#### [REQUIRED ACTION]
In the material below, find the line that contains "Instruction: Enable the" and the line that contains "Task: Hit the MUTE button on the remote", then write out exactly those two lines and everything between them.

#### [RECORD SET]
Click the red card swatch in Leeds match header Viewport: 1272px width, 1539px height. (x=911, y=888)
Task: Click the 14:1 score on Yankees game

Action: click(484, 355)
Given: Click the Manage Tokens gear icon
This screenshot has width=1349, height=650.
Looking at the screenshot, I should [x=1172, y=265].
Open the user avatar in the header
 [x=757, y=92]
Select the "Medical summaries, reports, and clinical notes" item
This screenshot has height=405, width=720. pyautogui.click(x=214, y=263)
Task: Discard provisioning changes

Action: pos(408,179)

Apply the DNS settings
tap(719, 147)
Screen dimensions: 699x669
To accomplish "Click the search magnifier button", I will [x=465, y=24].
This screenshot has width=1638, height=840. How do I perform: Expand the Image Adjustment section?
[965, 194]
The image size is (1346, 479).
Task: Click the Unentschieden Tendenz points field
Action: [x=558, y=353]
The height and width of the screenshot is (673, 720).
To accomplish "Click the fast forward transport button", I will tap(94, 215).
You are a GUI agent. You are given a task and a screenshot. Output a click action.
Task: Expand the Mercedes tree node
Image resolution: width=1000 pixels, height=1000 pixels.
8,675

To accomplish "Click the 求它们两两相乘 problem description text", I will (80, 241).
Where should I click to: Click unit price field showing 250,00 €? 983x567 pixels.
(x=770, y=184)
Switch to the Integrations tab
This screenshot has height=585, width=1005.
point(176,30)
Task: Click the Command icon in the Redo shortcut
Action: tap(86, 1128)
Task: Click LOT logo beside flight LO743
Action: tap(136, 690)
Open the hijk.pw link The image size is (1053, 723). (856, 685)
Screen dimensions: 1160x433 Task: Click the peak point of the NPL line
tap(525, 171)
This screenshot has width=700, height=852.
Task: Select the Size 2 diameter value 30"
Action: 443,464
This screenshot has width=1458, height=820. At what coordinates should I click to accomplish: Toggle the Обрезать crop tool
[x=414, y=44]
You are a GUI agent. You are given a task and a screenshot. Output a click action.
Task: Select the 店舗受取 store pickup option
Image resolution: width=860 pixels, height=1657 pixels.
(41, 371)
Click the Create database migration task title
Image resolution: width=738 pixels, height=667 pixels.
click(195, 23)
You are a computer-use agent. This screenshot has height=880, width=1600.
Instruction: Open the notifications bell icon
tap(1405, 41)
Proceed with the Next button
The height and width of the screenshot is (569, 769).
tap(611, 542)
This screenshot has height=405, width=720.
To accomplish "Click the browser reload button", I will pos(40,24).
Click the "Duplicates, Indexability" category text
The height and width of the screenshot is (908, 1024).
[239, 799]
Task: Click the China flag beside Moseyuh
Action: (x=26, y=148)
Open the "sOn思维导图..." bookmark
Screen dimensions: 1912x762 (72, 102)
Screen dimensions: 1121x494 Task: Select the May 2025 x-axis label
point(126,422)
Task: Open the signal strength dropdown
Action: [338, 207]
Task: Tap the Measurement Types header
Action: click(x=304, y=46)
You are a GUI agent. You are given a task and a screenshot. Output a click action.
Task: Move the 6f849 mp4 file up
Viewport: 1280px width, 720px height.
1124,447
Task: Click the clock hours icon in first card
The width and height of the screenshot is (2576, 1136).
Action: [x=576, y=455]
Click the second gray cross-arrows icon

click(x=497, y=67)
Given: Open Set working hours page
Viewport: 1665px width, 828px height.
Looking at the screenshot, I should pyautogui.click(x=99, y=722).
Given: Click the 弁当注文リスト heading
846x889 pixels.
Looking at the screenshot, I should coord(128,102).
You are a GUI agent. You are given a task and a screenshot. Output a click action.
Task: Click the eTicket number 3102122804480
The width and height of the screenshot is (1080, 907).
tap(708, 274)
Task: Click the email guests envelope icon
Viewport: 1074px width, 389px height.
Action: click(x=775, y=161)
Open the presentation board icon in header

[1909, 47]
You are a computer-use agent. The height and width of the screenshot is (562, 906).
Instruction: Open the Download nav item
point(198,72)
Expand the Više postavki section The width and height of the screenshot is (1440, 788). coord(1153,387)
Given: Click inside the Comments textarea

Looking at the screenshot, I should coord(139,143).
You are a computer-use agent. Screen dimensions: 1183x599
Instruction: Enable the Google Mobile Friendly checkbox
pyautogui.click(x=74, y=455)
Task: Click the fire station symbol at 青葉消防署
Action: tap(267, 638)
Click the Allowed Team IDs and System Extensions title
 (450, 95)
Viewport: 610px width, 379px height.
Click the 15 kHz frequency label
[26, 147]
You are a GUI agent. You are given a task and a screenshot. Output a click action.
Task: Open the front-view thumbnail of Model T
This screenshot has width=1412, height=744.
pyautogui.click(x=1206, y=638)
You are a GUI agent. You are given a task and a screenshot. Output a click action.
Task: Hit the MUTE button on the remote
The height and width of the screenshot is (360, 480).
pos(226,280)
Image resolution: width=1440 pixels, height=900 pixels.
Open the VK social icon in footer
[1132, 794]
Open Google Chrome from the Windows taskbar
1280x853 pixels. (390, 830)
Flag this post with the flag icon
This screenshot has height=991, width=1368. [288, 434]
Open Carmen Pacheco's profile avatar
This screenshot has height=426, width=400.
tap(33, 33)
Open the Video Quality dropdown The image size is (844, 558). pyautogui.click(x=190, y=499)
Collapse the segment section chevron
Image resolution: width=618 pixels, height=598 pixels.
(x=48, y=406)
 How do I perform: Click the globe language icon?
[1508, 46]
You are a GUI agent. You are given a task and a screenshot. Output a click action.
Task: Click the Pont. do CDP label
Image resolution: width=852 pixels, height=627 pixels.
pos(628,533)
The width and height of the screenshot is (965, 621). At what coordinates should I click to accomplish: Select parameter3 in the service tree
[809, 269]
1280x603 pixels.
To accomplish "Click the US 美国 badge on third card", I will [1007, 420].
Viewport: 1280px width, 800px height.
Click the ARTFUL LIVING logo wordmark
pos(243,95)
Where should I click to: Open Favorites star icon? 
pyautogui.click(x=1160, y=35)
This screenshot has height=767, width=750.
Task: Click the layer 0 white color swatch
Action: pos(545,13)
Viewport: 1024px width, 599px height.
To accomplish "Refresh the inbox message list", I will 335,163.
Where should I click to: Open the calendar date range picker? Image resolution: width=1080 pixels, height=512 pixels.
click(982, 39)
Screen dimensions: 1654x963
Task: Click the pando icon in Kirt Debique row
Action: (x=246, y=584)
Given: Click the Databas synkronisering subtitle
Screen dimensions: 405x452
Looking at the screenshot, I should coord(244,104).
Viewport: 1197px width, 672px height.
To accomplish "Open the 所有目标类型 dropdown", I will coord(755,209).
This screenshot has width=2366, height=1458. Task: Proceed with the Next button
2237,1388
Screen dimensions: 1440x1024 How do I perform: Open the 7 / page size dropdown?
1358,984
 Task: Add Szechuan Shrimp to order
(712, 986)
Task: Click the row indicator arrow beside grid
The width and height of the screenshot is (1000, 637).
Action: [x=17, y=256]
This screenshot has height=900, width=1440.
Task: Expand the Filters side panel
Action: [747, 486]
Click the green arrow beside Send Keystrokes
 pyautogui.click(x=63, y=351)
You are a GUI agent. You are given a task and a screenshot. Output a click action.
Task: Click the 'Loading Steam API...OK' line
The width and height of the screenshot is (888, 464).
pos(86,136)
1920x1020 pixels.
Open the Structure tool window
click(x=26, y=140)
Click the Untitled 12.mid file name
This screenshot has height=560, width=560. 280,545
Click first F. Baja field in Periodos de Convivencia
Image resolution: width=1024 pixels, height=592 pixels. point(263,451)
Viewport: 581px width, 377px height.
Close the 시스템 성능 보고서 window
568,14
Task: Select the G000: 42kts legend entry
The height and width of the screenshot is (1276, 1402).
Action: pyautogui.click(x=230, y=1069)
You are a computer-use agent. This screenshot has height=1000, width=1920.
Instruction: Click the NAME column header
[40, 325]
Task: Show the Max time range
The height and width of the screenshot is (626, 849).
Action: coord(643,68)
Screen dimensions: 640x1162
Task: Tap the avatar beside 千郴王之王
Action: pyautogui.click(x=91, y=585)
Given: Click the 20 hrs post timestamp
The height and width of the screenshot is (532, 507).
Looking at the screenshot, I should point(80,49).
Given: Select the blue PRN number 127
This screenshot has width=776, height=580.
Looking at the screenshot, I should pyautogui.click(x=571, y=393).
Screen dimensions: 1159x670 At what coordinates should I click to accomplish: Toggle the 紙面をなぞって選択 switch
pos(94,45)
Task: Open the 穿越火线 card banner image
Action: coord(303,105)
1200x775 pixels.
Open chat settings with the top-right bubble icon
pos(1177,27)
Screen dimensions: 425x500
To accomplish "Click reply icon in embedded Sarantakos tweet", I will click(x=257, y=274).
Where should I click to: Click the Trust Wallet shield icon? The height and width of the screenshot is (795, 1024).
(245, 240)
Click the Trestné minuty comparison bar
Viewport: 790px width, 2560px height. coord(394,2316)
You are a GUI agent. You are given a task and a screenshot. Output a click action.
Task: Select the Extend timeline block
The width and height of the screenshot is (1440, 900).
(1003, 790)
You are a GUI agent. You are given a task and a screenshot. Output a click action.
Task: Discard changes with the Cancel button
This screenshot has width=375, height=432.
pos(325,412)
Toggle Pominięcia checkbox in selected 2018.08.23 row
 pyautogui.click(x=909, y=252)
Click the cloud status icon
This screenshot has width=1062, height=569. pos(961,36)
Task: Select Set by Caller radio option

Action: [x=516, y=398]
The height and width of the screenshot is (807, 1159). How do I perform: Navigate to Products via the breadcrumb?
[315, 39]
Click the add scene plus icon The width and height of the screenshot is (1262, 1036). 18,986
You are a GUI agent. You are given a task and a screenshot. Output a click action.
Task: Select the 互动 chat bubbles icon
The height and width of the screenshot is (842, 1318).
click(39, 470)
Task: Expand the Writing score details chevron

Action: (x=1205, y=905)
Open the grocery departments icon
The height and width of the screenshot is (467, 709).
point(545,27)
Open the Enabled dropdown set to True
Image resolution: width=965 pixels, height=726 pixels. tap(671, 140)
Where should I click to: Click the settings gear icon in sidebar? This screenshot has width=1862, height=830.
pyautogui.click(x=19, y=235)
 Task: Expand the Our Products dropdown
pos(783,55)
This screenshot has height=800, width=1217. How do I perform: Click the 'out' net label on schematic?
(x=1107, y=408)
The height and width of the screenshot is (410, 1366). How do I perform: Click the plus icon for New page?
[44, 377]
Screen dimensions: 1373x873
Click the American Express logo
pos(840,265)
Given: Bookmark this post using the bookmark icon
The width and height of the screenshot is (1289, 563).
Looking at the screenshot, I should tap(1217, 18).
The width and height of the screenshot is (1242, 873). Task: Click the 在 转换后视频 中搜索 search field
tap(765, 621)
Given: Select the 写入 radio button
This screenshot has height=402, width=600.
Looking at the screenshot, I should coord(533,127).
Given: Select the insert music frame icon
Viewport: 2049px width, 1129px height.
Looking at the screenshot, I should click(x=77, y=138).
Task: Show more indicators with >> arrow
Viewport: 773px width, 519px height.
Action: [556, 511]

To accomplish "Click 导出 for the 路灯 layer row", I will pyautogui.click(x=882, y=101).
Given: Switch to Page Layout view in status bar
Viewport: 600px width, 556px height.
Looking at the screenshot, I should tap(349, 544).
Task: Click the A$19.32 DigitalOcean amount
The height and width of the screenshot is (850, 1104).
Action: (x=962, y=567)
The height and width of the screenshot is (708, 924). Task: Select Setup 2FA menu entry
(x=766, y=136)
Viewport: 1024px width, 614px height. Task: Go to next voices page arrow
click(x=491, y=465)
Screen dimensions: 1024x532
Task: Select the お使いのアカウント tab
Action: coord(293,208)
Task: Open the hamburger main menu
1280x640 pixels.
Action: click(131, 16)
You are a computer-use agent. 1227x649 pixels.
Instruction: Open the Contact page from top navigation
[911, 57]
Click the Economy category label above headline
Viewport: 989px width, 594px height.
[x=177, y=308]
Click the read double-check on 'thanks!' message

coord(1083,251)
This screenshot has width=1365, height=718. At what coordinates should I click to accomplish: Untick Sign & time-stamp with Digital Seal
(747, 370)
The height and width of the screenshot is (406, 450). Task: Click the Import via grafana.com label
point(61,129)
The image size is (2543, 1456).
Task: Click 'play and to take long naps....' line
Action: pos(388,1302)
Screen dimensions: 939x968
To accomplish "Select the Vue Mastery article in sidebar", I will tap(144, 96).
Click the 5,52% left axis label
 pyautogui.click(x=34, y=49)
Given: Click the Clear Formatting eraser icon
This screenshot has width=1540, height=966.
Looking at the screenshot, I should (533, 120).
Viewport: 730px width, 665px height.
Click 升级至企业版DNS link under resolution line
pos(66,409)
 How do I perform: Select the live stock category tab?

#### [THE ANSWER]
Instruction: Enable the Google Mobile Friendly checkbox
pyautogui.click(x=74, y=455)
Task: Click the fire station symbol at 青葉消防署
Action: tap(267, 638)
Click the Allowed Team IDs and System Extensions title
 (450, 95)
Viewport: 610px width, 379px height.
Click the 15 kHz frequency label
[26, 147]
You are a GUI agent. You are given a task and a screenshot. Output a click action.
Task: Open the front-view thumbnail of Model T
This screenshot has width=1412, height=744.
pyautogui.click(x=1206, y=638)
You are a GUI agent. You are given a task and a screenshot. Output a click action.
Task: Hit the MUTE button on the remote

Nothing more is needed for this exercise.